(segue) Il discorso di Genova. «Chi si ferma č perduto»
(14 maggio 1938)
[Inizio scritto]

      Le direttive della nostra politica sono chiare: noi vogliamo la pace, la pace con tutti. E vi posso dire che la Germania nazionalsocialista non desidera meno ardentemente di noi la pace europea. (Applausi). Ma la pace, per essere sicura, deve essere armata.
      Ecco perché io ho voluto che a Genova si raccogliesse tutta la flotta: per mostrare a voi e agli Italiani delle due regioni più continentali, che sono il Piemonte e la Lombardia, quale è la nostra effettiva forza sul mare.
      Noi vogliamo la pace, ma dobbiamo esser pronti con tutte le nostre forze a difenderla, specie quando si odono discorsi, sia pure d'oltre Oceano, sui quali dobbiamo riflettere.

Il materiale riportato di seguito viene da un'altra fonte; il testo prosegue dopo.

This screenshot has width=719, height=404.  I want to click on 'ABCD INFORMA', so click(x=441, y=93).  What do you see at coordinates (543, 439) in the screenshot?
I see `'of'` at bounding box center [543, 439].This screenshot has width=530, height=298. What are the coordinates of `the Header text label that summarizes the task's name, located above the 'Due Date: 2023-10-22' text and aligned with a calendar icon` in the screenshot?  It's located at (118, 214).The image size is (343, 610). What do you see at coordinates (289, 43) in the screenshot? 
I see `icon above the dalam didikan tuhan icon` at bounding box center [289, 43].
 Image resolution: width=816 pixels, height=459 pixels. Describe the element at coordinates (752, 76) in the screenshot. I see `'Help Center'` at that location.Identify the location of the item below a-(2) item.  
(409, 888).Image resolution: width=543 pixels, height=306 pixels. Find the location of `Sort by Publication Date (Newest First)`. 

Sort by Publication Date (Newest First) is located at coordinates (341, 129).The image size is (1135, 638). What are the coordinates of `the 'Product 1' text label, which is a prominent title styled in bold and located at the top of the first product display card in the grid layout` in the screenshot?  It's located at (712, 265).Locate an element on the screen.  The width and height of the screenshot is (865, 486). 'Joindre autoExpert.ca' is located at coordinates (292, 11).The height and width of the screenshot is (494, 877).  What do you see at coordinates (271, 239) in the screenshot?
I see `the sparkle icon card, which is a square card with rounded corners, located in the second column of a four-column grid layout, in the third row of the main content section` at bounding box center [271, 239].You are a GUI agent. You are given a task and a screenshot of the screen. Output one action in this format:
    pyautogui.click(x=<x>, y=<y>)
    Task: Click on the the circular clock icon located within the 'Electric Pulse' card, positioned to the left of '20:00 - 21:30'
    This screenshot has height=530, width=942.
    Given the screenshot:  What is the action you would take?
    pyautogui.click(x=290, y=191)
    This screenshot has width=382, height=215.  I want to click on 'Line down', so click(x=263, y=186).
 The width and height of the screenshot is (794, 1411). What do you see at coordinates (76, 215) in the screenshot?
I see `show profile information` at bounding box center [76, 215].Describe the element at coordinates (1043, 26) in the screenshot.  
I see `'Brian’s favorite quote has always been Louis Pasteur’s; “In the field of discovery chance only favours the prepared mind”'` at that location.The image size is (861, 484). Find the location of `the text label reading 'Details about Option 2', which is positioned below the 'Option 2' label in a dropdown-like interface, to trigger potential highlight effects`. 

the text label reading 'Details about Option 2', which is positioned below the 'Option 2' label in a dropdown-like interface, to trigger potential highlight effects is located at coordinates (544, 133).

      È forse da escludere che le cosiddette grandi democrazie si preparino veramente ad una guerra di dottrine. Comunque, è bene che si sappia che, in questo caso, gli Stati totalitari faranno immediatamente blocco e marceranno fino in fondo. (Acclamazioni altissime).
      Camerati Genovesi!
      L'Italia fascista vi segue e vi onora perché sa di poter contare sul vostro coraggio, sul vostro spirito di iniziativa, sul vostro non mai smentito patriottismo e sulla vostra tenacia veramente ligure, più dura delle rocce che voi avete frantumato per allargare il respiro della vostra città, più paziente delle lunghe navigazioni alla vela.
      La mia visita chiude un periodo della vostra storia e ne apre un altro. Durante questo periodo la vostra, la nostra Genova deve compiere e compirà un nuovo poderoso balzo verso il suo più grande futuro.


      Nel pomeriggio dello stesso giorno, il Duce inizia le visite. Nei cantieri navali di Sestri Ponente, dopo avere assistito alla posa della prima lamiera della nuova corazzata «Impero» al grido insistente degli operai «Duce, parla!», rivolge parole di saluto alla grande adunata e afferma che «l'Impero, voluto dal popolo e a lui affidato, sarà dal popolo difeso e potenziato».